Rutilus is a genus of fish in the family Cyprinidae found in Eurasia. This genus is a widely distributed lineage of cyprinids and ranges from West Europe to East Siberia.

Species
In FishBase (2022), nine species are included in the genus:
 Rutilus caspicus (Yakovlev, 1870) (Caspian roach)
 Rutilus frisii (Nordmann, 1840) (Black sea roach)
 Rutilus heckelii (Nordmann, 1840)
 Rutilus kutum (S. N. Kamensky, 1901) (Caspian kutum)
 Rutilus meidingeri (Heckel, 1851)
 Rutilus pigus (Lacépède, 1803) (Pigo)
 Rutilus rutilus (Linnaeus, 1758) (Common roach)
 Rutilus stoumboudae Bianco & Ketmaier, 2014 
 Rutilus virgo (Heckel, 1852) (Cactus roach)

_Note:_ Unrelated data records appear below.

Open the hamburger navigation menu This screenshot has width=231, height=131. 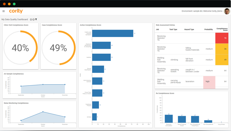pos(3,11)
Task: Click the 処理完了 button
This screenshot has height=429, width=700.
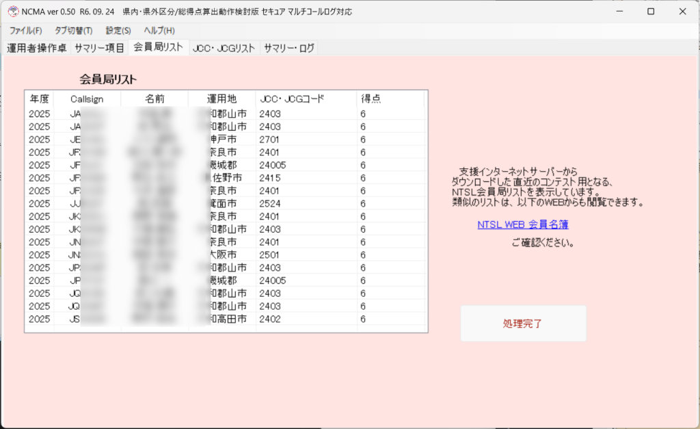Action: (x=523, y=324)
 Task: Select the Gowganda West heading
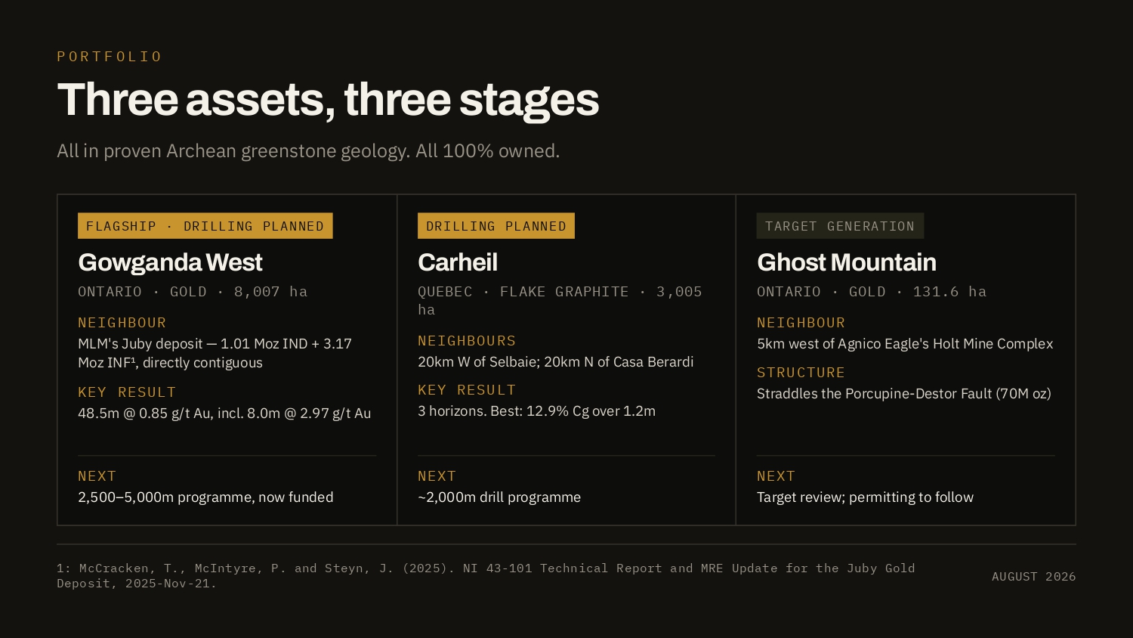pos(170,262)
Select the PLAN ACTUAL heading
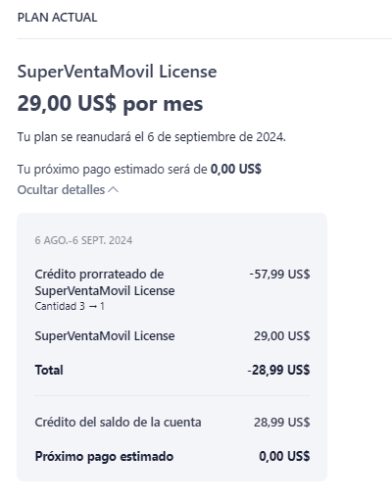This screenshot has height=503, width=392. (x=57, y=18)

In a phylogeographic study, Levin et al. (2017) argue that the Ponto-Caspian taxa including R. caspicus, R. heckelii and R. stoumboudae could represent a single widespread species whose range extends to Siberia, to be named Rutilus lacustris, whereas R. kutum is included in R. frisii. 

The genera Leucos and Sarmarutilus have been recently separated from Rutilus'' and are closely related to it.